Monday, December 5th, 2016

Starlit – Kita Berbeda

Readers’ Week begins with a pop-punk ensemble from Jakarta recommended by Andrew…


Thomas Inskeep: Alternative Press needs to pick up more non-English language music and spotlight this trio from Indonesia immediately. Based on “Kita Berbeda” they’re at least the equals of Paramore in the realm of female-front emo pop-punk.

Andrew Waddell: A tremendously well-paced Indonesian pop-punk/easycore hybrid spun out  over four-and-a-half minutes for maximum catharsis, finding enough time  and space for dreamy melodies, unexpected tonal shifts that manage to  build, not deflate any momentum, and Zolof The Rock And Roll Destroyer-evoking synths that all coalesce into one of 2016’s most replayable songs.

Katherine St Asaph: Like I have any critical faculties whatsoever when it comes to female-fronted pop-punk.

Katie Gill: It’s amazing how just having a female vocalist instantly removes some of the cloying whiny obnoxiousness that most pop-punk’s partial to, mostly due to the inevitable whiny male vocal timbre. Add in some AMAZING keyboards and just sign me up for the Starlit train; I am 100 per cent here for this.

Iain Mew: They label themselves as pop-punk and get immediacy and simple thrills right, but “Kita Berbeda” is also a song done with the scale and dramatic flair of emo.
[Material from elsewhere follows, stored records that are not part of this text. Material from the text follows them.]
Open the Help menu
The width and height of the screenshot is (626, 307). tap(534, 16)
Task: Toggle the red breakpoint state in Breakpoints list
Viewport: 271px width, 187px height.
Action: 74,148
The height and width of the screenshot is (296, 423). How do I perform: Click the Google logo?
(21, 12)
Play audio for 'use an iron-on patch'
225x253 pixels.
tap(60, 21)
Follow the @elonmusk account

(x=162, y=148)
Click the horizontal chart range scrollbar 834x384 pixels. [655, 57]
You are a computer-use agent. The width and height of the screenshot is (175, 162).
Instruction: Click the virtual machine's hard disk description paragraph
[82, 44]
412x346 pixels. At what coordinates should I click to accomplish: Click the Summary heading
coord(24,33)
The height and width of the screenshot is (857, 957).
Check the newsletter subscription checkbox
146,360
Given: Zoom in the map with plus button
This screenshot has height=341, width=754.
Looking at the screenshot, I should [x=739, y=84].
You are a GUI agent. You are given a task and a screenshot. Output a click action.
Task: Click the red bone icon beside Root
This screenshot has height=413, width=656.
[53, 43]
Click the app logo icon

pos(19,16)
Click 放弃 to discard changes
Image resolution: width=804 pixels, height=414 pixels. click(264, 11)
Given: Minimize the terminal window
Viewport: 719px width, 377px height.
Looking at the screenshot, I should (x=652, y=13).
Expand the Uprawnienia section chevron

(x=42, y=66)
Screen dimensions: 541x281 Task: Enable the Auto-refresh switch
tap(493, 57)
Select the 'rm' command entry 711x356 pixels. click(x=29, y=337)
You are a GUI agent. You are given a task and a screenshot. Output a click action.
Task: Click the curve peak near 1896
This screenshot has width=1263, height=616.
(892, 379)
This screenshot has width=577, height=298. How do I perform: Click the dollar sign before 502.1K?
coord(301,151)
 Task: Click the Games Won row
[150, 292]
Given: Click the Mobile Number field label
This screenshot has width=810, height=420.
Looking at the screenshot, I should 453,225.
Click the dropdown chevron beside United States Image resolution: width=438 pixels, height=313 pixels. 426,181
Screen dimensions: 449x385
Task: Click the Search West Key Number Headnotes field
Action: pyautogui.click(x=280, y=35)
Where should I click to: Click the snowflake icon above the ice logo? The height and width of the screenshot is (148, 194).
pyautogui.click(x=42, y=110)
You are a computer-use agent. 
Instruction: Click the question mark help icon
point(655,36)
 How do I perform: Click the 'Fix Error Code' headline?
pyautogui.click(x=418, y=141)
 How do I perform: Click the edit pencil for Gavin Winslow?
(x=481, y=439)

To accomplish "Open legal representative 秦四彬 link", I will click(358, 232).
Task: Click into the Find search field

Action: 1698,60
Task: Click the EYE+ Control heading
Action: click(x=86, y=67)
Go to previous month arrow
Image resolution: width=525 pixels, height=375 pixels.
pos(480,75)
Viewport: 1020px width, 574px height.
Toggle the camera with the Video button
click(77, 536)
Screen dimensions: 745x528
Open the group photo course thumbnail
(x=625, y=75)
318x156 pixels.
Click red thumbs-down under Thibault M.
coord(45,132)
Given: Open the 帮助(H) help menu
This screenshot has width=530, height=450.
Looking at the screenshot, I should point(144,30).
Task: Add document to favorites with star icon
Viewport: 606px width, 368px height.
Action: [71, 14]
And by the time they’ve built the layers of guitar and second singer roars in, they’re a joyful thing of their own.

Ramzi Awn: The magic’s in the mix on “Kita Berbeda,” a twinkling production with surprising passion. 

Jonathan Bradley: In the days since its hegemonic 1990s, pop-punk has become as formalized as a twelve-bar blues, but that’s to its benefit: the joy is in the proficiency of its realization. Starlit, much like Tonight Alive or Kicking Daisies, wanders down the “Ocean Avenue” end of the genre, but this is a tight space defined at the edges by the nouveau-Blink-182ism of Chumped and the working class emo of The Wonder Years. Palm-mute guitar, aching choruses, and moshpit-quick drum beats will always find a welcome place in my heart though, and if it comes with fizzy and chirping synth line, all the better.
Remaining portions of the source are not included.